The British Museum and the Metropolitan Museum of Art, distributed by, 220, 85 color plates, 55 black-and-white photographs pp., $22.95
Ticknor & Fields, 220, 140 color plates, 75 black-and-white photographs pp., $25.00
The Vikings are upon us again, and this time with none to echo a prayer as endlessly plausible as it was ever unverifiable: 'From the fury of the Northmen, O Lord, deliver us!' For this is a peaceful re-entry, which began as an exhibition in the heart of London, of sudden advent but long preparation, and by design revelatory of our ancient despoilers in all their manifestations at home and abroad, domestic as well as martial, cultural as well as destructive, openers-up of trade-routes, word-hoards, and world-pictures, as well as of purses and jugulars.
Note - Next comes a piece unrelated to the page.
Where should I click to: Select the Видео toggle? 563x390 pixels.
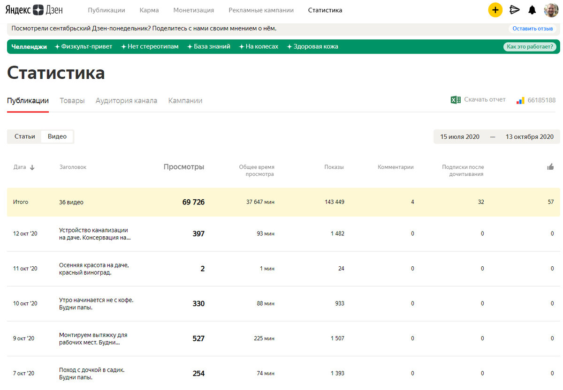(57, 136)
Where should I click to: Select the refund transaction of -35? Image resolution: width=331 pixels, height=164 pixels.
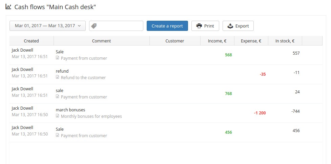(x=166, y=74)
This laudable design is reinforced by the appearance of two new books on the subject, one of them, The Vikings, by James Graham-Campbell and Dafydd Kidd, intended to serve as the exhibition's catalogue. The other, James Graham-Campbell's wideranging survey The Viking World, is no less welcome, for it is high time for a popular or, rather, public reappraisal to follow the established scholarly one. This may involve a loss of folklore along with the historical gain, but the two are not so exclusive of each other as is sometimes supposed.